YOUR TASK
Report only the number of lines in this material that include the string "date".

SOURCE MATERIAL
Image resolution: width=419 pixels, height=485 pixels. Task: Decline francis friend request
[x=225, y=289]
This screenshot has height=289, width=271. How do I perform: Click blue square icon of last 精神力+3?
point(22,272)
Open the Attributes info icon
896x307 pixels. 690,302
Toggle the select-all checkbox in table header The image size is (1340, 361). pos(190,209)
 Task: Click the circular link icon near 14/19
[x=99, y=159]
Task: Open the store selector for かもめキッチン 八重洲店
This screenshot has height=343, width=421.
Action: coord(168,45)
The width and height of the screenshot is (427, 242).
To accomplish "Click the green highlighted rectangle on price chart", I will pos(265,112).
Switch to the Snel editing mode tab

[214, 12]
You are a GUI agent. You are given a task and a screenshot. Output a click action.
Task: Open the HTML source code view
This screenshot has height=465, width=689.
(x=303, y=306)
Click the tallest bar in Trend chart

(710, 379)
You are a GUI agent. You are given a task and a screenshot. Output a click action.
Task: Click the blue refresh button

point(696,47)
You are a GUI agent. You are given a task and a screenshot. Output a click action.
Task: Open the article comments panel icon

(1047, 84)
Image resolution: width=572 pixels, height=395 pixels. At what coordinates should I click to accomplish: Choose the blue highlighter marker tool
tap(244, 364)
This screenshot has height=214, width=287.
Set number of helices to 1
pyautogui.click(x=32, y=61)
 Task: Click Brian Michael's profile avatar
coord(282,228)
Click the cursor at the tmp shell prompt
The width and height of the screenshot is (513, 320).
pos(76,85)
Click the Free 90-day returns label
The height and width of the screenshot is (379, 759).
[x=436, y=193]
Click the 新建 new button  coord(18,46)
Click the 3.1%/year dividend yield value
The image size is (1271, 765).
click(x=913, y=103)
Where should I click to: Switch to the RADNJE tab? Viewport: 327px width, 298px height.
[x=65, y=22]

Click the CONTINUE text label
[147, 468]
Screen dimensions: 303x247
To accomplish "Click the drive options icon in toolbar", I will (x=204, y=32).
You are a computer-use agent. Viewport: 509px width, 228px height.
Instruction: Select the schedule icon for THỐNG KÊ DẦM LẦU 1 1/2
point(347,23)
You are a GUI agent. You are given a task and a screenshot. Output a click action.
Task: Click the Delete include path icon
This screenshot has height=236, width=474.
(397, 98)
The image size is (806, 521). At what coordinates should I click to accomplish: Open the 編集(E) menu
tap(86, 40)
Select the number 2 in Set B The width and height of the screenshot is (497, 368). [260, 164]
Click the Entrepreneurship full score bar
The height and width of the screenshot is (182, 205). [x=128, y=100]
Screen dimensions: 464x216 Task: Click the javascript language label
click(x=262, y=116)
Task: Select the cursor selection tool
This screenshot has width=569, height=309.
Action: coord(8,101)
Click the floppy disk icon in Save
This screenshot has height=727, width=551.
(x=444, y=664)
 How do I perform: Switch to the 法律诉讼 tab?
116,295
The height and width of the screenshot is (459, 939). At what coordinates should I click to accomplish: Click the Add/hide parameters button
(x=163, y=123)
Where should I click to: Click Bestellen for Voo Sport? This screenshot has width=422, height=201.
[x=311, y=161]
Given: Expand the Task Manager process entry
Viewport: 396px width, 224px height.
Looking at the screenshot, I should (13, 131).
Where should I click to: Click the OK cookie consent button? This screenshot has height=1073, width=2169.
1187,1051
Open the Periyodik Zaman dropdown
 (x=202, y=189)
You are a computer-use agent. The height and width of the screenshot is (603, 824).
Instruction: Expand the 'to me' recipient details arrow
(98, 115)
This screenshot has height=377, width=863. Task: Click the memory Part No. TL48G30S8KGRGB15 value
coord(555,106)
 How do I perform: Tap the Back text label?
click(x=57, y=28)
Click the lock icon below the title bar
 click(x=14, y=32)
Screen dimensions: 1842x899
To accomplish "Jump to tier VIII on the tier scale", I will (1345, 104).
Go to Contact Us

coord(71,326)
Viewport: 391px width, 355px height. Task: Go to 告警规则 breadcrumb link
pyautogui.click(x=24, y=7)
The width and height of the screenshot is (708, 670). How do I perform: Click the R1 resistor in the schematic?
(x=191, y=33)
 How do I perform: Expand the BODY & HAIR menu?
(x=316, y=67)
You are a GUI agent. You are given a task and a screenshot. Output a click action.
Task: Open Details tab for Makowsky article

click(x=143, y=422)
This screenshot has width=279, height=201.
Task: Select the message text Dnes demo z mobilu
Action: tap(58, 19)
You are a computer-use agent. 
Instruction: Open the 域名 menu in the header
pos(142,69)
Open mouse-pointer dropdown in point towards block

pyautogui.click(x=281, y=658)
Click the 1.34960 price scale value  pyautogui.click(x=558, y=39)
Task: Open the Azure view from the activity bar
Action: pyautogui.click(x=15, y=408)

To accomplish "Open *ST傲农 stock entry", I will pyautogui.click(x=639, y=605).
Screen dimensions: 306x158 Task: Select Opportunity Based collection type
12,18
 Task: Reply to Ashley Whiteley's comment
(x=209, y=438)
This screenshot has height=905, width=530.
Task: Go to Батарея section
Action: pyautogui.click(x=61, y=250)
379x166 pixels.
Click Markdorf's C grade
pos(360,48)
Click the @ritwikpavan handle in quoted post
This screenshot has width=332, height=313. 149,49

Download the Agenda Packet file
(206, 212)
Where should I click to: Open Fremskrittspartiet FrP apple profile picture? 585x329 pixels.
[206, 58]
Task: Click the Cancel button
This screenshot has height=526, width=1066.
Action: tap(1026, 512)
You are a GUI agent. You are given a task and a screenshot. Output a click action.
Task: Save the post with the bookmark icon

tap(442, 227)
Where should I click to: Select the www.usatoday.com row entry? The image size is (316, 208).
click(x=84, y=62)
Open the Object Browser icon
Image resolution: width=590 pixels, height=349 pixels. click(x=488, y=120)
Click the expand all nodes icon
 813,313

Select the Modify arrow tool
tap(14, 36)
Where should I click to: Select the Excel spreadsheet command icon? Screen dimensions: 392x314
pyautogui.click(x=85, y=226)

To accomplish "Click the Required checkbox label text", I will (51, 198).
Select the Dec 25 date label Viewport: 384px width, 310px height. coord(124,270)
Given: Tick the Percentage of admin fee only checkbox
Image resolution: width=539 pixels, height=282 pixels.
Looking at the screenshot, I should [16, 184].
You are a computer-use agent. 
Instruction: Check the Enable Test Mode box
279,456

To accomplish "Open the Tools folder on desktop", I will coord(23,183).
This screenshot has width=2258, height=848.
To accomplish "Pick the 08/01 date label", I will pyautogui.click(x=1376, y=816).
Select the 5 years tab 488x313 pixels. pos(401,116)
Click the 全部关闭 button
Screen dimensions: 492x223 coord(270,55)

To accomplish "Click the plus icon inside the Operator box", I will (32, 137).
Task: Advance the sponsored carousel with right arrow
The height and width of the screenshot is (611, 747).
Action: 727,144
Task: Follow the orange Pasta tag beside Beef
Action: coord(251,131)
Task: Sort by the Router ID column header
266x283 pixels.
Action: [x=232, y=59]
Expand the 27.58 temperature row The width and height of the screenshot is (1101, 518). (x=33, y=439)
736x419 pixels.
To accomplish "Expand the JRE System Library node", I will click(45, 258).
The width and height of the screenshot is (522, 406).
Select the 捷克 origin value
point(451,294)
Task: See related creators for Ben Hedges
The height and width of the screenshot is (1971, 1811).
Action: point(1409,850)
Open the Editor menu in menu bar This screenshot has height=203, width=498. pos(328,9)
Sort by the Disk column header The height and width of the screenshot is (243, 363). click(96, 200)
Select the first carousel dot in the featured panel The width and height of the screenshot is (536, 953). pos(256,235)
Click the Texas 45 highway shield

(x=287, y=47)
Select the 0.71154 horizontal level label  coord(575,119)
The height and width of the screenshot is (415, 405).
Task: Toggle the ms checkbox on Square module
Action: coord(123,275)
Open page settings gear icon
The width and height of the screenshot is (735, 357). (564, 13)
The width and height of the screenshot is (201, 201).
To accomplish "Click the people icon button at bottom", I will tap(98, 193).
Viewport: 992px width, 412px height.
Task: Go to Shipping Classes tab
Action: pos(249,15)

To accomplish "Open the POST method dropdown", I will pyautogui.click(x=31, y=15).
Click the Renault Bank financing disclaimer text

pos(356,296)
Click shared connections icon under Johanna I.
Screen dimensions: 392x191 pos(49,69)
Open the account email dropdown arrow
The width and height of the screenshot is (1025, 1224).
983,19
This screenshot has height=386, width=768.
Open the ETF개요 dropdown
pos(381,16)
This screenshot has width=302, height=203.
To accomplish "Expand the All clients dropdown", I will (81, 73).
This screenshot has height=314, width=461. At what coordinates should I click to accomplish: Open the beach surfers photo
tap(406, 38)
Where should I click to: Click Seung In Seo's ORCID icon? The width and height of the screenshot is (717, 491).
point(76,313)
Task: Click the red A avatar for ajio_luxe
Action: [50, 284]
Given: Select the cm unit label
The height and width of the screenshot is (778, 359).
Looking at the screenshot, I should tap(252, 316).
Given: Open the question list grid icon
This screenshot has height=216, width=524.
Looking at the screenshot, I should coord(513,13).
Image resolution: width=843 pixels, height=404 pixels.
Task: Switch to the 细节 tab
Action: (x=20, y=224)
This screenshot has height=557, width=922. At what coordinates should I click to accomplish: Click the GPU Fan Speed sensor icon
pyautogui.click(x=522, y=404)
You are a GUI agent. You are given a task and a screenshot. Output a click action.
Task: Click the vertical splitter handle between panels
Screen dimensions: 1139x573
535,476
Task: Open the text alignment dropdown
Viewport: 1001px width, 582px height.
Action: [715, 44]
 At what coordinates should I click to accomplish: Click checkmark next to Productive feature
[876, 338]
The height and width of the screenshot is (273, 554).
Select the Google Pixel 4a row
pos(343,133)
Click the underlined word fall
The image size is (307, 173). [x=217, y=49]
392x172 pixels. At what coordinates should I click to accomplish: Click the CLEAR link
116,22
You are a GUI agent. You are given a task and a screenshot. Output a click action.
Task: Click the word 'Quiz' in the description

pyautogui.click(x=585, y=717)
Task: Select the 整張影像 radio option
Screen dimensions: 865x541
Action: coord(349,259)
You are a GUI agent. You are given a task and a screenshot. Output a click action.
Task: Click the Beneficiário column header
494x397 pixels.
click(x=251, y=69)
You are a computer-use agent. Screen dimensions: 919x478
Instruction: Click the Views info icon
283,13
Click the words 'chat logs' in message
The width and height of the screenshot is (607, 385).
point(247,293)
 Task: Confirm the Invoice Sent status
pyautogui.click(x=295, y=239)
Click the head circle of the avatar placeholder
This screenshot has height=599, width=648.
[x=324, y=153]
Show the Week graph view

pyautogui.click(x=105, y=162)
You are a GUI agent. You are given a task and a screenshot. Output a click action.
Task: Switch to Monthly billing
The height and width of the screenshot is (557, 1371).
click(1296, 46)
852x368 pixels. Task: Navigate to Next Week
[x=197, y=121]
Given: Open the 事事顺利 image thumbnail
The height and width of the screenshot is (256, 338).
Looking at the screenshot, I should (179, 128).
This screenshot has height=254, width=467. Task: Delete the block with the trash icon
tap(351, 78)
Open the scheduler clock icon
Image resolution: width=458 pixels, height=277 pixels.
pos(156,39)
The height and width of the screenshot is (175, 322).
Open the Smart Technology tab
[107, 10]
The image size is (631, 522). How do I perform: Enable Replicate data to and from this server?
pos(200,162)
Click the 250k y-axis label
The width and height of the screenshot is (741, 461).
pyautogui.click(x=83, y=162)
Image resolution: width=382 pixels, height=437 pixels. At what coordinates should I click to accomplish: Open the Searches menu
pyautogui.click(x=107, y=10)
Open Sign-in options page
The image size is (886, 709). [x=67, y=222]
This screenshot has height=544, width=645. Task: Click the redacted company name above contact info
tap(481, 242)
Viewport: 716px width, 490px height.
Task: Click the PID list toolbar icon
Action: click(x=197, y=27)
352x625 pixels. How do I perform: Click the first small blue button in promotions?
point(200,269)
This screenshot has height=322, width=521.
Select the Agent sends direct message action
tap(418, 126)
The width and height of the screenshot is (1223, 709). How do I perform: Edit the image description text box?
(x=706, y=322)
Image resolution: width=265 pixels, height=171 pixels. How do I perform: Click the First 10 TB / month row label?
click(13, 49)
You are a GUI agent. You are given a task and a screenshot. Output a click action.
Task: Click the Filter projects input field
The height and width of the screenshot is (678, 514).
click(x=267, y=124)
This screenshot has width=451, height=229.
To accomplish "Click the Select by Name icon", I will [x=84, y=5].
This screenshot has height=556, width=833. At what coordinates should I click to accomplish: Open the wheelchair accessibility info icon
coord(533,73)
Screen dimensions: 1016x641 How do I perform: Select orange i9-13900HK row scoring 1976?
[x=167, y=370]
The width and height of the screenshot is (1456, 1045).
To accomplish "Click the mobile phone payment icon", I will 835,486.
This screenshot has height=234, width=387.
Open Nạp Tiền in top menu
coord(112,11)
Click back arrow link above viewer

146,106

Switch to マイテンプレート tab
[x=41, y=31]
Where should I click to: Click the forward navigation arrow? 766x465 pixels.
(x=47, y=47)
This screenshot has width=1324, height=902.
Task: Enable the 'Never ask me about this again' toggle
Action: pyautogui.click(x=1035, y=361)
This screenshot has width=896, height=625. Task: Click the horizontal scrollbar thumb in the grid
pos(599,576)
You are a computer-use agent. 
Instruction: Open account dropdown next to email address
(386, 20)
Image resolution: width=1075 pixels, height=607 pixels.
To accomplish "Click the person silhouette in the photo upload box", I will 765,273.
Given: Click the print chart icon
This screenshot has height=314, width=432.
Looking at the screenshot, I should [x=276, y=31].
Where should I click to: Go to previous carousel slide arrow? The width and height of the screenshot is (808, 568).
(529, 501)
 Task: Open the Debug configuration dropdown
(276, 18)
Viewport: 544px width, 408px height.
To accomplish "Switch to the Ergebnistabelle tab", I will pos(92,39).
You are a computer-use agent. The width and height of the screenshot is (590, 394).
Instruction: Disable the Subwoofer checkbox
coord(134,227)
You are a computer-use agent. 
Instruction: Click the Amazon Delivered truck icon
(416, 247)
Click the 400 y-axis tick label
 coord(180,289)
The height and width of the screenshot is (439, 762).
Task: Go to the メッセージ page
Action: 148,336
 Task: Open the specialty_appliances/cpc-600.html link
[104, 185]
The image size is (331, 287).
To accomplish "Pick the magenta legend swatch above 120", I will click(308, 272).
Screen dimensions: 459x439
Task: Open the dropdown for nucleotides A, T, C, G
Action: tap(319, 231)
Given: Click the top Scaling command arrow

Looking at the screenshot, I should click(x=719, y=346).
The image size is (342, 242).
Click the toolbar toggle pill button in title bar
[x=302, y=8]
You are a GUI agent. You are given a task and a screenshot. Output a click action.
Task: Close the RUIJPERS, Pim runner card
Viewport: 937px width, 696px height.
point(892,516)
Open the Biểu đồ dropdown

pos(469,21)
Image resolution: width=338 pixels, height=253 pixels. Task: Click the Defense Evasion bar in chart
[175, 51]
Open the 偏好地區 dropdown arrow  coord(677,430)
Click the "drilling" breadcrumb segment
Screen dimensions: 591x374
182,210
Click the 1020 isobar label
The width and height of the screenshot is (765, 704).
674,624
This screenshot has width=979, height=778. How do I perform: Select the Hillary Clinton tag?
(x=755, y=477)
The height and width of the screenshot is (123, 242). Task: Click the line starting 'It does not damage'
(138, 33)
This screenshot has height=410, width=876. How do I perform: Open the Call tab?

WRITTEN ANSWER
2